一般社団法人Try Angle(石川県金沢市/代表理事・須田麻佑子)は、医療的ケア児者の家族を対象に、旅行に関する全国実態調査を実施し、47都道府県の345名(有効回答)から回答を得ました。

調査の結果、回答者の約8割が宿泊旅行を経験しており、宿泊旅行未経験の家庭でも約8割が「子どもと外出したい」と考えていることが分かりました。一方、旅行経験者の94.2%が交通・宿泊のすべての手配を自力で行っており、行き先の選定から問い合わせ・当日の段取りまでを一手に担っている実態が明らかになりました。

旅行中の困りごとの第1位は「おむつ替えの場所がわからない(62.4%)」で、一般的な乳児用のおむつ替えスペースを利用することが難しいという、医療的ケア児者家庭ならではの課題が浮き彫りになりました。また、設備そのものの不足に加え、必要な情報へアクセスしづらいことが旅行の大きな障壁となっていることも示されました。

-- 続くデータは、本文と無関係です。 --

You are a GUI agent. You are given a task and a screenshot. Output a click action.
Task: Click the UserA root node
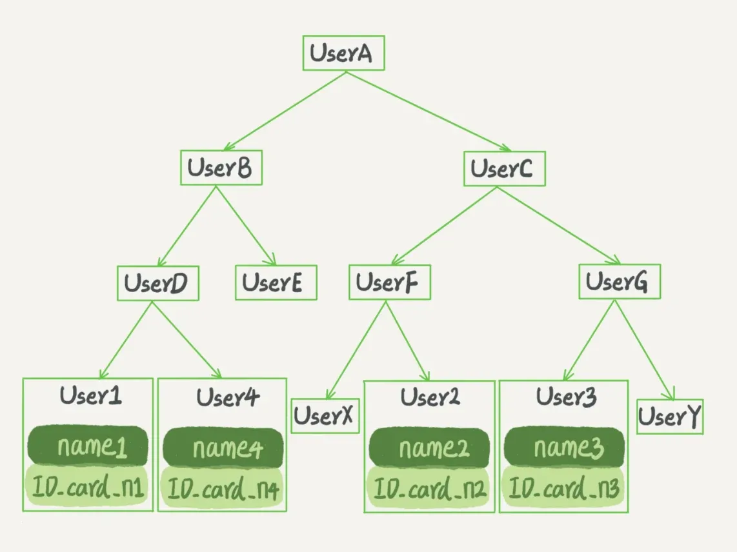343,54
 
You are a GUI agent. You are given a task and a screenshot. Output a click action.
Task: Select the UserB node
221,168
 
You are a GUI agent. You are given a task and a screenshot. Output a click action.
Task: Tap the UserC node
504,169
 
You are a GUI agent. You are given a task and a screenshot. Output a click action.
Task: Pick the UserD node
157,283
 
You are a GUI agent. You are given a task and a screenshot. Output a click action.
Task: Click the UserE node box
276,283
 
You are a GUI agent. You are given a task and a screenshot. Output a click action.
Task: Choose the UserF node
389,282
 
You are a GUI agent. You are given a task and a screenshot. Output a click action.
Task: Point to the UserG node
619,281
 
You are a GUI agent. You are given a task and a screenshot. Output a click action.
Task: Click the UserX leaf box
325,417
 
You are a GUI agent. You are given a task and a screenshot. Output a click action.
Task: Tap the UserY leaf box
669,417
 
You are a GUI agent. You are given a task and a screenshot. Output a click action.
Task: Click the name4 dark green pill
223,447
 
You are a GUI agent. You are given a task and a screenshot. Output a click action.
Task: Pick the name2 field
429,447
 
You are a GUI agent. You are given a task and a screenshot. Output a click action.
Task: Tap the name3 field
564,447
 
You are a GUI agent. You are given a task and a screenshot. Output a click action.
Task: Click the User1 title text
90,395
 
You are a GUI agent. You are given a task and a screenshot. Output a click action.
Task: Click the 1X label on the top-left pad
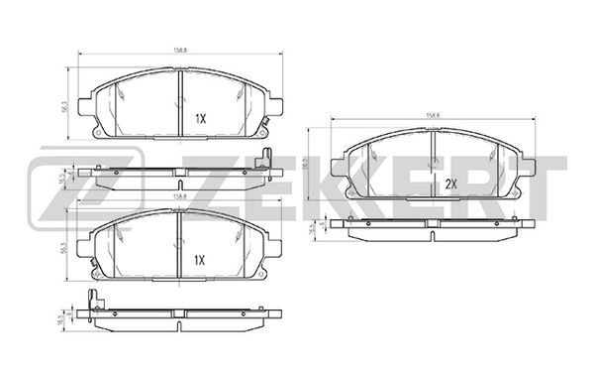199,118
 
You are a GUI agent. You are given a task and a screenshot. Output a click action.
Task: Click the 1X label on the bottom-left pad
199,260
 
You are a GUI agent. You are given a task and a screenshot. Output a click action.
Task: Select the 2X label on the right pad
451,184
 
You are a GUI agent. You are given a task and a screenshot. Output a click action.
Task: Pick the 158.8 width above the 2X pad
433,115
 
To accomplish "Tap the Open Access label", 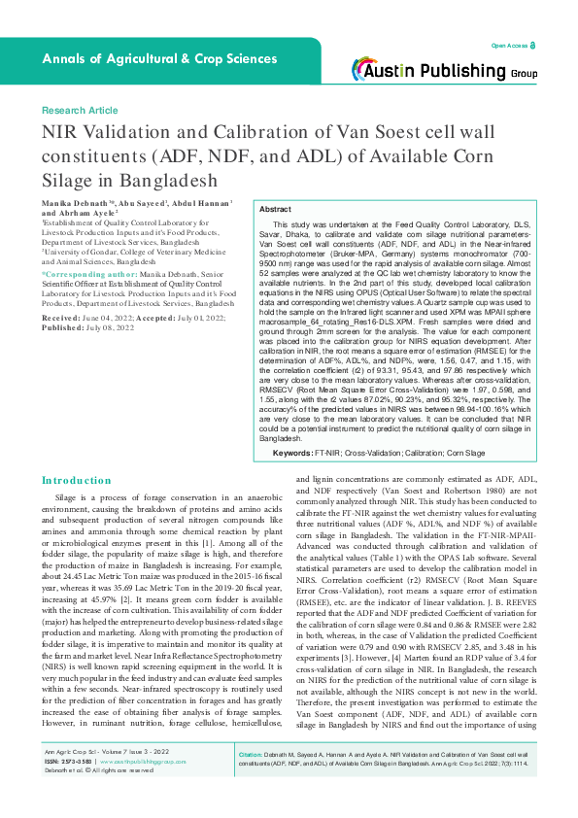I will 508,46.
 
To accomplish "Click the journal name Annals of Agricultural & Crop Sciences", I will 145,59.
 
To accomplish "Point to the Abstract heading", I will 275,210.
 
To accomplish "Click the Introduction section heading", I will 77,480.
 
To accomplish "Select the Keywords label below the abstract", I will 291,453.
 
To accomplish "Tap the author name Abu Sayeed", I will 137,202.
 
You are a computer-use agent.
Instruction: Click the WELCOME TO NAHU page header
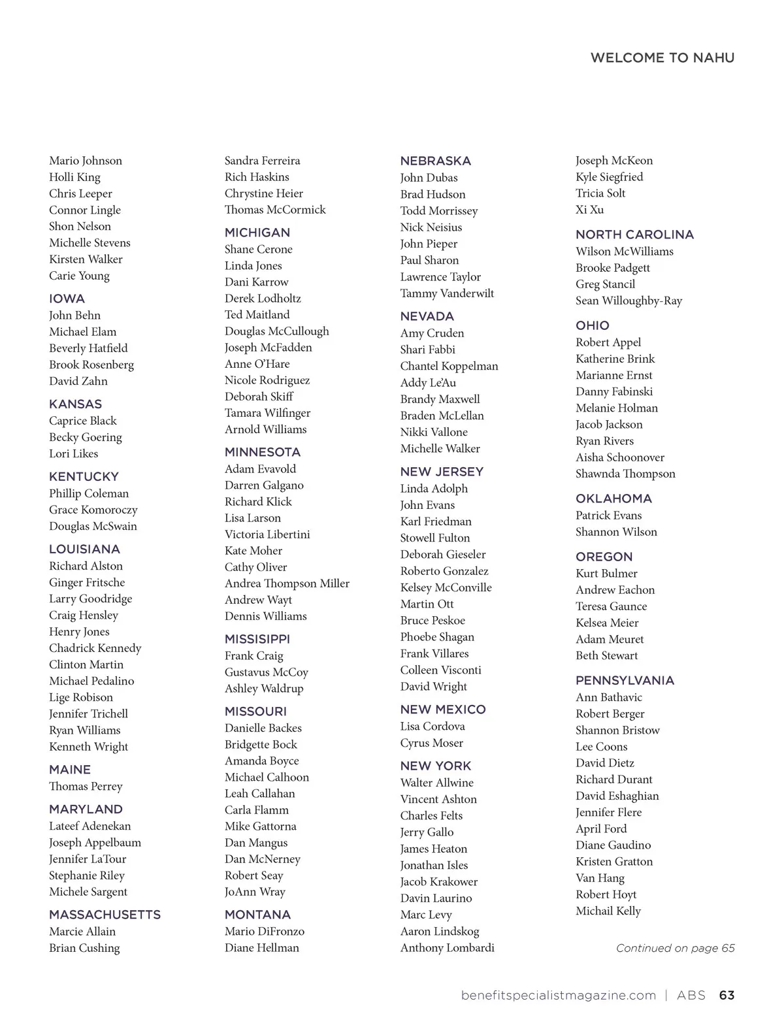pyautogui.click(x=662, y=58)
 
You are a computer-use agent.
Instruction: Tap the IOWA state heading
pyautogui.click(x=67, y=299)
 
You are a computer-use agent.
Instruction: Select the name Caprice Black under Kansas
pyautogui.click(x=83, y=421)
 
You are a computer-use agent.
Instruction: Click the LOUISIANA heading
pyautogui.click(x=84, y=549)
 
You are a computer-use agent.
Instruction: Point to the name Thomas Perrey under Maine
pyautogui.click(x=86, y=787)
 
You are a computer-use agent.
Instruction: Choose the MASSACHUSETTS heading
pyautogui.click(x=105, y=915)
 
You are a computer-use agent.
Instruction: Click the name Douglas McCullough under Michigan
pyautogui.click(x=276, y=331)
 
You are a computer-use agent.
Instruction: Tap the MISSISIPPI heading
pyautogui.click(x=257, y=639)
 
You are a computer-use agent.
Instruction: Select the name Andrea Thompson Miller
pyautogui.click(x=287, y=583)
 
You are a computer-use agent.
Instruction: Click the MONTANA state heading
pyautogui.click(x=257, y=915)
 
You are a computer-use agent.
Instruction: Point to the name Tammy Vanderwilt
pyautogui.click(x=447, y=293)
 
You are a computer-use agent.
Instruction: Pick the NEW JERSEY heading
pyautogui.click(x=442, y=472)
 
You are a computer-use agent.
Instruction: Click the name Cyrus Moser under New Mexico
pyautogui.click(x=431, y=743)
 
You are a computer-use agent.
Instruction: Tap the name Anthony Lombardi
pyautogui.click(x=447, y=948)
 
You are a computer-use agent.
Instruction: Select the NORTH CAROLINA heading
pyautogui.click(x=634, y=235)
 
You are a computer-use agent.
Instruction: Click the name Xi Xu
pyautogui.click(x=589, y=210)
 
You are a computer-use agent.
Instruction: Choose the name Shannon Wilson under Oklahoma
pyautogui.click(x=616, y=532)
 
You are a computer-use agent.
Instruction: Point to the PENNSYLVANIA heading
pyautogui.click(x=625, y=680)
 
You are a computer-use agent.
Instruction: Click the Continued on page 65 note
pyautogui.click(x=675, y=948)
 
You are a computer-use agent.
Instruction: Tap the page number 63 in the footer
pyautogui.click(x=727, y=995)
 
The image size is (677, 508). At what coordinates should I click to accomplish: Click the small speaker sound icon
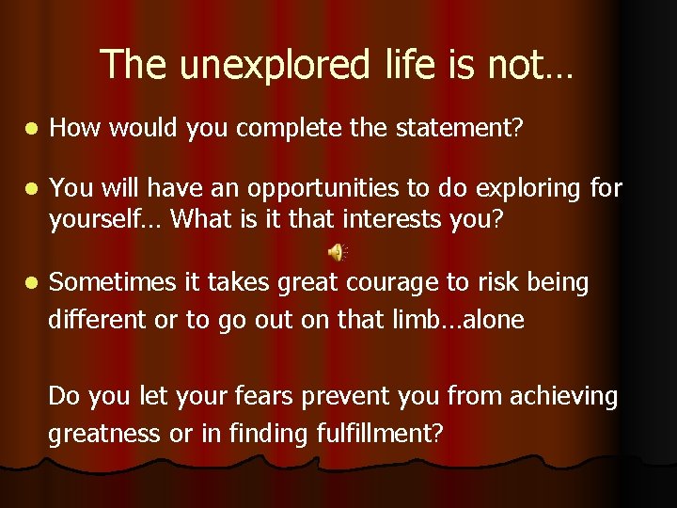click(337, 250)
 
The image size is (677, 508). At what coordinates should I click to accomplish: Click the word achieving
click(563, 397)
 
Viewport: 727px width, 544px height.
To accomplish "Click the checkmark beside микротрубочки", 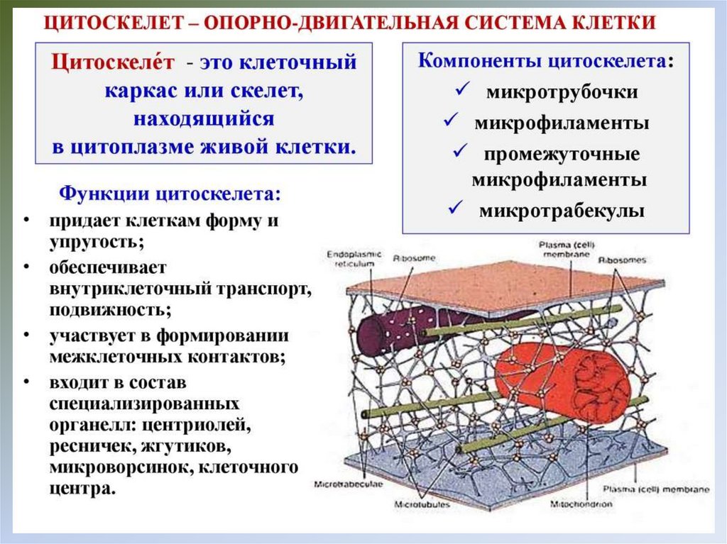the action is (x=461, y=91).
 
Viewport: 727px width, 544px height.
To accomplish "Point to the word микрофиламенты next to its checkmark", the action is (x=562, y=123).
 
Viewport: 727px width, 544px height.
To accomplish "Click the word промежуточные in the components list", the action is (x=562, y=154).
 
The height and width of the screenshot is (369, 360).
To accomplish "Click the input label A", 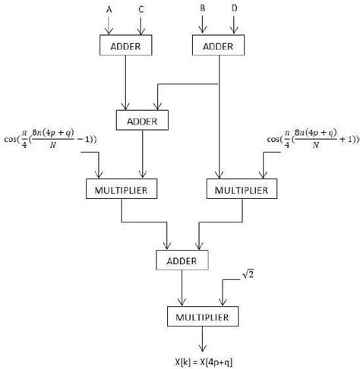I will click(108, 10).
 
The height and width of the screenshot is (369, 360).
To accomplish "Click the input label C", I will click(142, 10).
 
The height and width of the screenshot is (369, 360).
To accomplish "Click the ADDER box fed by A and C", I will click(125, 46).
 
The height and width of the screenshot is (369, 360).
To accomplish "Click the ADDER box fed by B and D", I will click(219, 46).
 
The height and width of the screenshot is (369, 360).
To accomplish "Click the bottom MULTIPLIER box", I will click(198, 314).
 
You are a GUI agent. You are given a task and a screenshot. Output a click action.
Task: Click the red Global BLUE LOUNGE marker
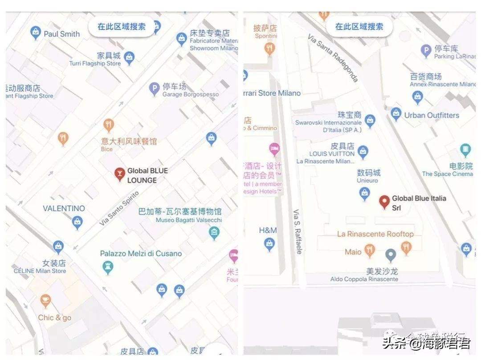tap(119, 174)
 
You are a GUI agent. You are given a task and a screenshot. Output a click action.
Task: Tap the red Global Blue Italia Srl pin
tap(384, 202)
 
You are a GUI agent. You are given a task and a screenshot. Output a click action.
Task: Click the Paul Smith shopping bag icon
tap(36, 32)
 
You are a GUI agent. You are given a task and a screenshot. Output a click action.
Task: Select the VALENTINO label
tap(64, 208)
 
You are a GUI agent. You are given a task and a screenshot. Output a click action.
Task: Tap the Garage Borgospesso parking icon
tap(155, 89)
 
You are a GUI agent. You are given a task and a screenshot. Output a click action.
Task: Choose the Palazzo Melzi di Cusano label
tap(141, 254)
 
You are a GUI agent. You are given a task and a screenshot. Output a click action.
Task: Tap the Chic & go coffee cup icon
tap(45, 301)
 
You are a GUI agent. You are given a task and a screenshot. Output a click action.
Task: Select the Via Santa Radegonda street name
tap(333, 58)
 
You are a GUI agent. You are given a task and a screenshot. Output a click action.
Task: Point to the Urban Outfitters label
tap(431, 115)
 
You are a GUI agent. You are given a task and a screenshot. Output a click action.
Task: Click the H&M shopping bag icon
tap(269, 243)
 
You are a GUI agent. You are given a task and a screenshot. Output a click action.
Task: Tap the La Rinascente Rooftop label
tap(375, 234)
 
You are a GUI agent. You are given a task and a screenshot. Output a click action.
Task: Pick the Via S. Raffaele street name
tap(298, 231)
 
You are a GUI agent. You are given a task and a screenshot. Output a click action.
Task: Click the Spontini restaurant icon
tap(269, 48)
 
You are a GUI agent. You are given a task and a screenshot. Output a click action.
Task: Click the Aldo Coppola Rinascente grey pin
tap(391, 255)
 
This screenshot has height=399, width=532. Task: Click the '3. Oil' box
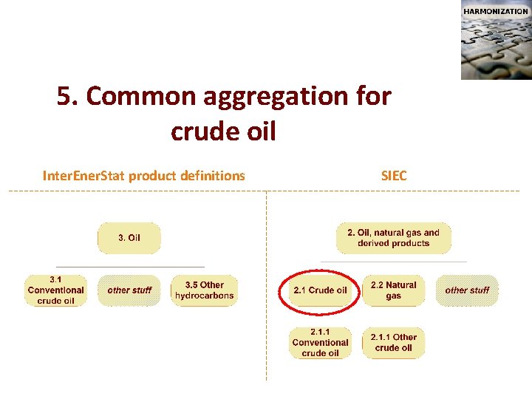click(x=129, y=238)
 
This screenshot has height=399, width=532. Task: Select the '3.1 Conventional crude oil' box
click(x=55, y=290)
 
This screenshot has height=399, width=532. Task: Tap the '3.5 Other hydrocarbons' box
click(x=204, y=290)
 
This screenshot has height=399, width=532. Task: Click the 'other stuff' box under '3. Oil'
click(x=129, y=290)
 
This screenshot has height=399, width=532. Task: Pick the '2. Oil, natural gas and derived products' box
click(x=393, y=238)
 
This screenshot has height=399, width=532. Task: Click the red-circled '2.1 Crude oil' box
click(x=320, y=290)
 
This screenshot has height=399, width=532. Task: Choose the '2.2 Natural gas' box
click(x=393, y=290)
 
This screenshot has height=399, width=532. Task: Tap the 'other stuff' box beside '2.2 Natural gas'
click(x=467, y=290)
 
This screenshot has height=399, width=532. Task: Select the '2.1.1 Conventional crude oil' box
click(x=320, y=343)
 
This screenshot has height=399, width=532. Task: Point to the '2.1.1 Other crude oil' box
click(x=393, y=343)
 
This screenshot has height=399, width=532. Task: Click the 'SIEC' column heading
click(x=394, y=176)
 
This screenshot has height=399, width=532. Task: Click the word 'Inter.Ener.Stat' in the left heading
click(x=84, y=176)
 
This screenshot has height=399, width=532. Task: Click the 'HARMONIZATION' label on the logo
click(x=495, y=11)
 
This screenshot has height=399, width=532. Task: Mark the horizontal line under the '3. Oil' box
click(x=130, y=267)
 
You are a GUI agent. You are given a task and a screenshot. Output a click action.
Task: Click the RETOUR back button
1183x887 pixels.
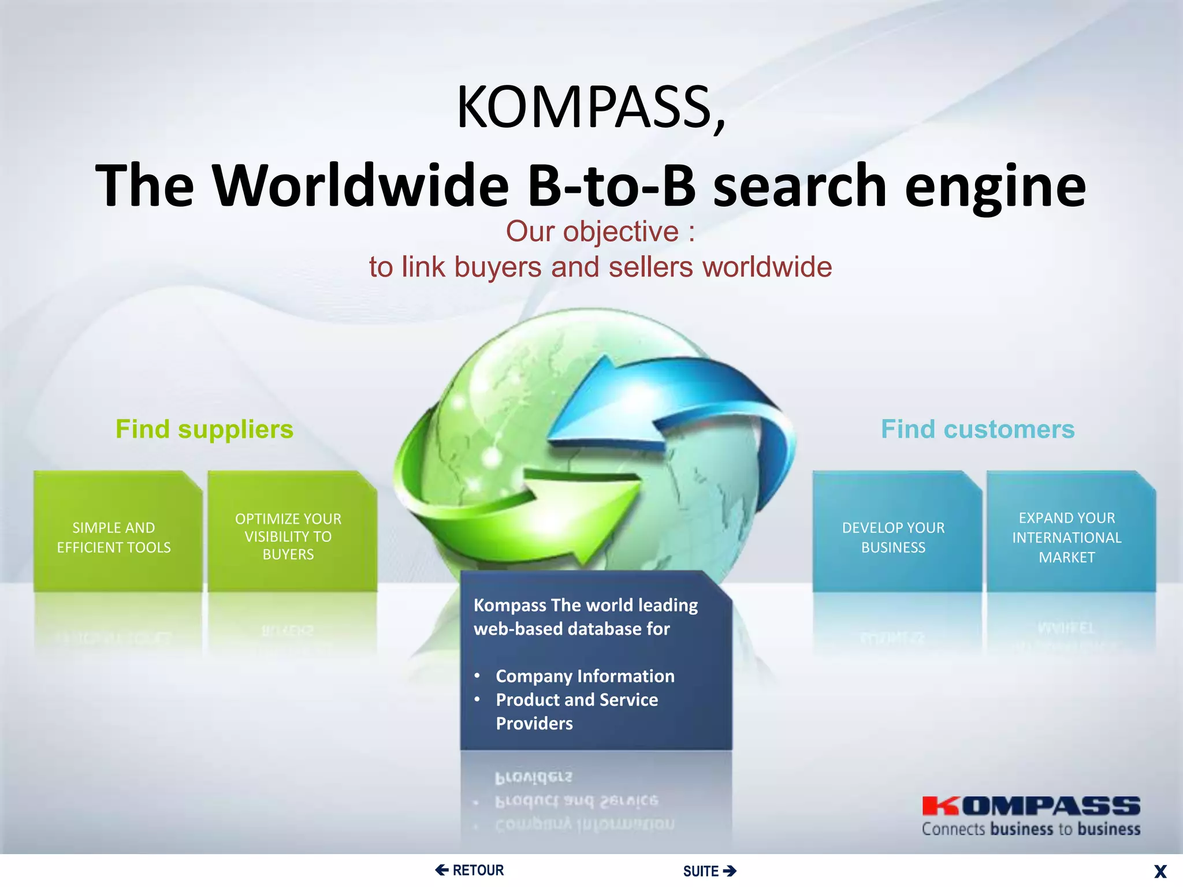tap(470, 870)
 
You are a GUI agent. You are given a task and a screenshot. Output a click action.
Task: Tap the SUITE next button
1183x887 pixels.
tap(709, 871)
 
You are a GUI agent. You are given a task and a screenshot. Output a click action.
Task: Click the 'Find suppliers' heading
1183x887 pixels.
tap(204, 430)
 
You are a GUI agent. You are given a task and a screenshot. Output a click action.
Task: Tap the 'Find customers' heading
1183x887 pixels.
tap(977, 430)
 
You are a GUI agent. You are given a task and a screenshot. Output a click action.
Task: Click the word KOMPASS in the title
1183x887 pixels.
tap(589, 107)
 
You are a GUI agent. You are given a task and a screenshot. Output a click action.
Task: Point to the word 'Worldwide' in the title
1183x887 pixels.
tap(360, 185)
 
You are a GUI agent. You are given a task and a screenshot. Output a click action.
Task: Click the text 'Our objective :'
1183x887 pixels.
tap(600, 232)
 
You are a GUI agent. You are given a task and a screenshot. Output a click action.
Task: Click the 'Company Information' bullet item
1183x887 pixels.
tap(585, 676)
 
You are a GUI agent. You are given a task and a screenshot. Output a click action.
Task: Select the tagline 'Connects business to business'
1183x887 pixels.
tap(1031, 829)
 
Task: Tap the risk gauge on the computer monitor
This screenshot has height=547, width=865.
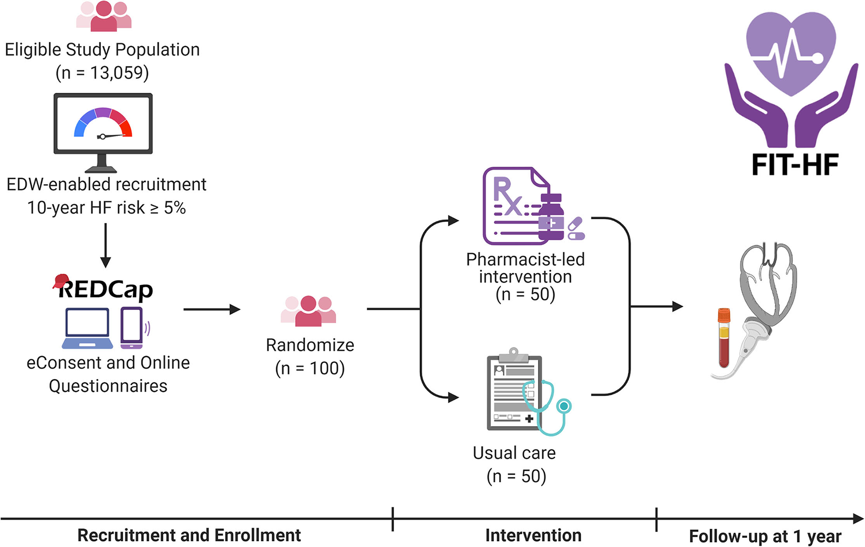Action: pos(103,124)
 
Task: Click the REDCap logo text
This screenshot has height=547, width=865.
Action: pos(105,289)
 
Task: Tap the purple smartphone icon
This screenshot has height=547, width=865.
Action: pos(132,328)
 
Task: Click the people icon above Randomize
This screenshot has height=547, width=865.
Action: pos(309,311)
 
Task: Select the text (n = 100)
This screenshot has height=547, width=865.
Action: pos(310,368)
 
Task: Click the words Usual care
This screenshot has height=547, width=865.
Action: pos(514,453)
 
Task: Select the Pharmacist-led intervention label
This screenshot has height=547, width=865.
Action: pos(525,268)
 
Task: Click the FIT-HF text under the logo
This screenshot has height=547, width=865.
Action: pos(795,165)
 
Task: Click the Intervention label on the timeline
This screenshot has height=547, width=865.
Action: pos(533,535)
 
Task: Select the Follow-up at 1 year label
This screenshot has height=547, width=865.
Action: pos(765,536)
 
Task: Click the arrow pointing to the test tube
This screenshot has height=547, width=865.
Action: pos(657,306)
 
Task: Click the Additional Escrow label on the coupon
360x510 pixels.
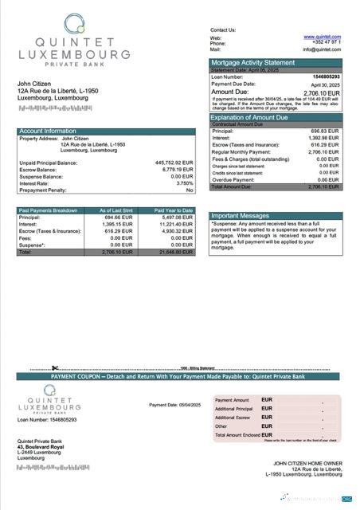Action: pyautogui.click(x=233, y=418)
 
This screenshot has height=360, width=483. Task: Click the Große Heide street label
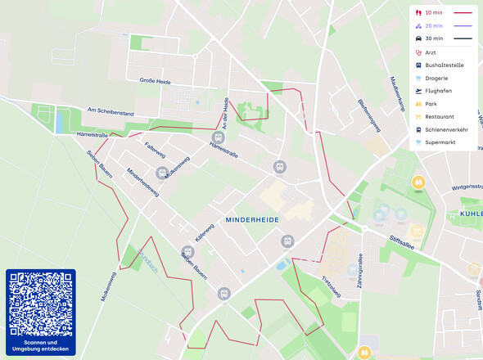pyautogui.click(x=155, y=80)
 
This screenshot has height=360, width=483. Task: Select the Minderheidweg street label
pyautogui.click(x=142, y=183)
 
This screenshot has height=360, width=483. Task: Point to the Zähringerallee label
pyautogui.click(x=358, y=272)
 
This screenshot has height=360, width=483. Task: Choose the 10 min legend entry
pyautogui.click(x=434, y=13)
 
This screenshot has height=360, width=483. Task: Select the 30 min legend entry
pyautogui.click(x=434, y=38)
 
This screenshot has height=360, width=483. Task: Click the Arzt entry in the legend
pyautogui.click(x=431, y=52)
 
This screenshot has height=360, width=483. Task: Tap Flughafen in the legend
pyautogui.click(x=439, y=91)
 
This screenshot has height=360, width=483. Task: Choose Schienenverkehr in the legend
pyautogui.click(x=446, y=129)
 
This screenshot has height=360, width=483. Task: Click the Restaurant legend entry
pyautogui.click(x=440, y=117)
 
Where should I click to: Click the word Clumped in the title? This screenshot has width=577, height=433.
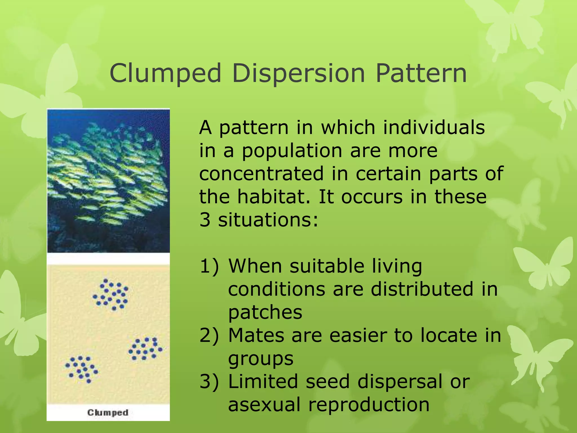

調査の背景として、医療的ケア児者は全国に約2万人存在するとされており、バギーの使用や常時電源確保の必要性から、旅行のハードルが高い現状があります。Try Angleは、誰もが旅行を楽しめる社会の実現を目指し、初めての全国調査を実施しました。

宿泊旅行未経験者が旅行をためらう理由として、最も多かったのは「体調悪化が怖い(60.3%)」であり、次いで「問い合わせ・確認に時間を要する(38.2%)」「情報不足(35.3%)」が挙げられました。